In the Park Slope that Shirin (Desiree Akhavan) calls home, there are no lack of Kickstarter campaigns to fund films that might look an awful lot like “Appropriate Behavior,” the film she finds herself in. Stuck in a quarterlife malaise following her breakup with a girlfriend (Rebecca Henderson) and not enough of a self-starter to actually do much about the career she wants as a video artist, Shirin has become a bit of a cliche though as she’ll prove time and again, she’s well out of step with others for (mostly) better or worse.
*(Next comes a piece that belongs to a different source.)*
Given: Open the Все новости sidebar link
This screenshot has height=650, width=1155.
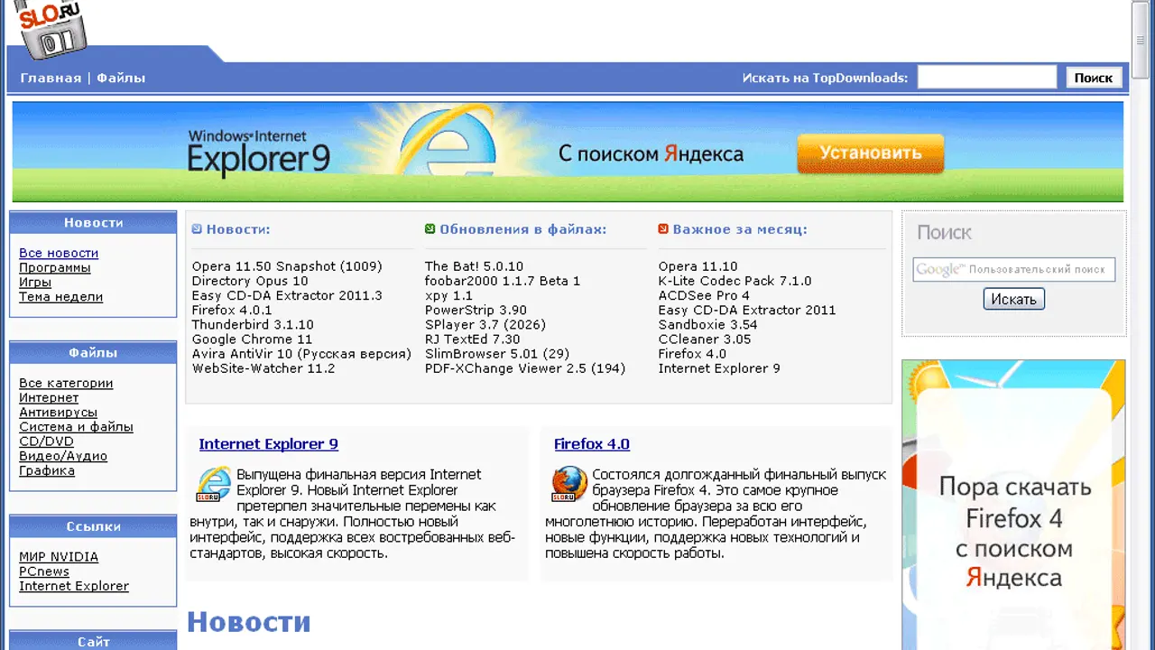Looking at the screenshot, I should 59,254.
Ignorance may be bliss for Shirin since knowledge of what’s going on only seems to create more anxiety, yet Akhavan is quite savvy both in playing her and writing her, following certain well-worn story tropes just to upend them. Akhavan’s Persian heritage certainly adds a different wrinkle to the film, though whether her parents will approve of her sexuality is one of the most conventional of the film’s plotlines. However, she demonstrates a distinctive comic voice as Shirin wanders in search of something solid to build upon, noticing everywhere she goes that one piece always seems to be out of place, whether it’s the filmmaking class she’s offered to teach…for five-year-olds or the threesome she’s invited to take part in where she realizes she’s a third wheel.
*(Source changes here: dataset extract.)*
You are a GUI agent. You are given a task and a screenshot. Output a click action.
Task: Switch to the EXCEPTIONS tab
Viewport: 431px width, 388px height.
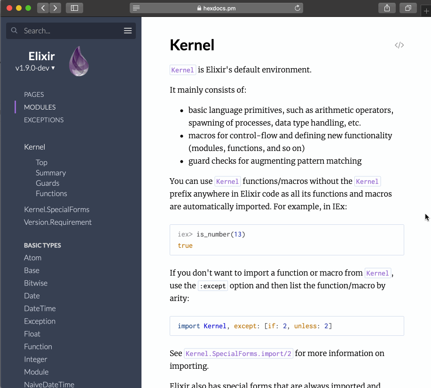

As a filmmaker, Akhavan is clearly a fan of constructing big comic moments, but it’s her keen observational eye and her self-awareness of who she is as a performer that tend to produce the most gutteral laughs. Even as she leans heavily on Shirin’s discomfort with anything remotely difficult in life, there’s a comfort within her own skin that proves slyly seductive as the center of attention, even amongst such proven scene-stealers as Halley Feiffer and “30 Rock”’s Scott Adsit. While “Appropriate Behavior” doesn’t refrain from the easy targets of Brooklyn hipster culture, with its lingerie shops that sell self-esteem along with their bras and parties populated with dudes with waxed Salvador Dali mustaches, it also envisions the borough as a place for Shirin to indulge her worst impulses and become as trapped by the life she carved out for herself as the one her parents would’ve wanted for her.
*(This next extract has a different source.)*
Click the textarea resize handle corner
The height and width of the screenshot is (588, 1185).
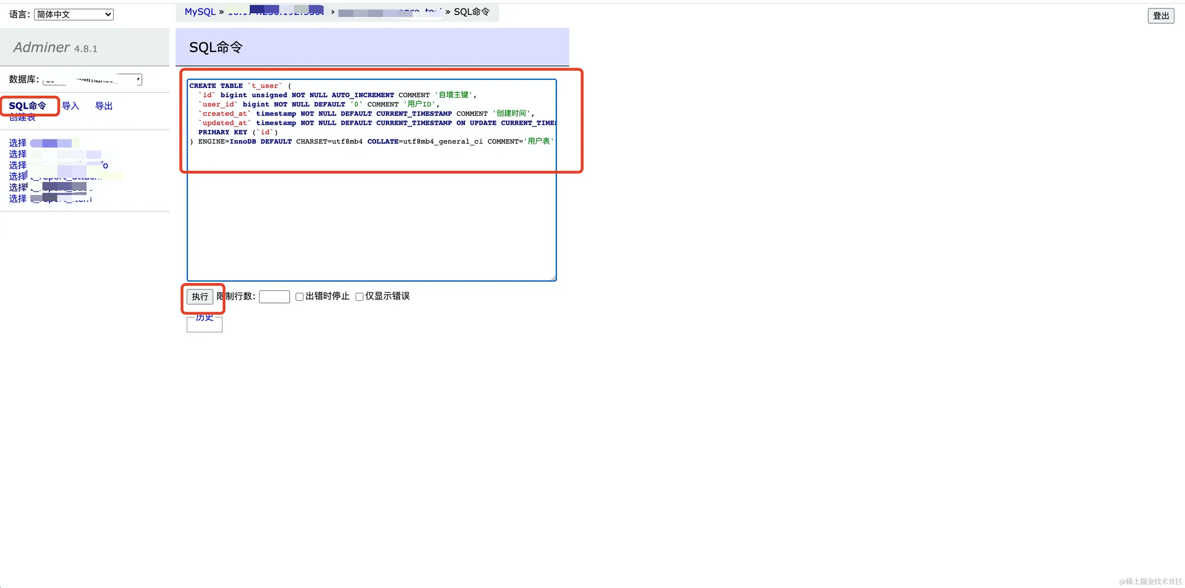point(553,278)
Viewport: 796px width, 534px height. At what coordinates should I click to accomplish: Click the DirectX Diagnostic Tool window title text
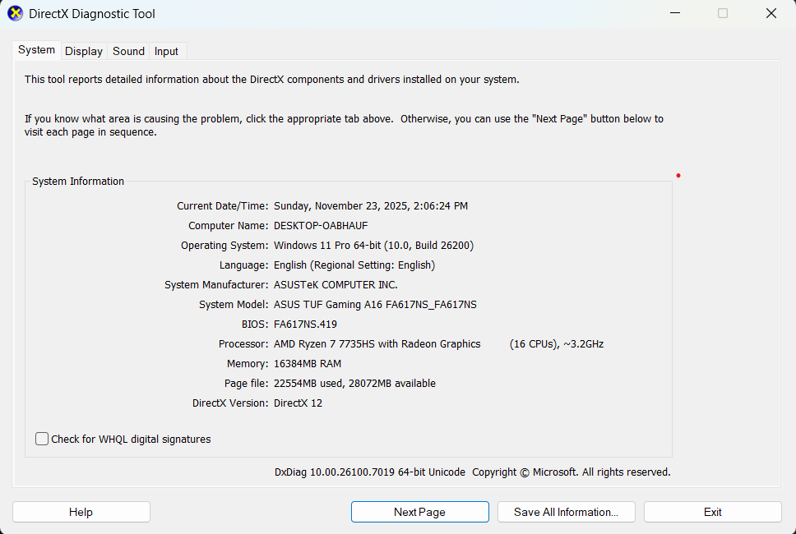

Of course, “Appropriate Behavior” joins a collection of recent productions out of Brooklyn such as “Obvious Child” and “Fort Tilden” to investigate the cause of postponed adulthood while disproving the stereotype in the area by virtue of being made by filmmakers not far removed from the age of their main protagonists, if at all. That Akhavan has already been recruited by the most prominent of these ongoing concerns, Lena Dunham’s “Girls,” is hardly a surprise, though it’d be a shame if she were relegated to supporting player status for long. With a debut that announces an exciting and unique talent, Akhavan may play someone without direction onscreen, yet the same can’t be said for her off.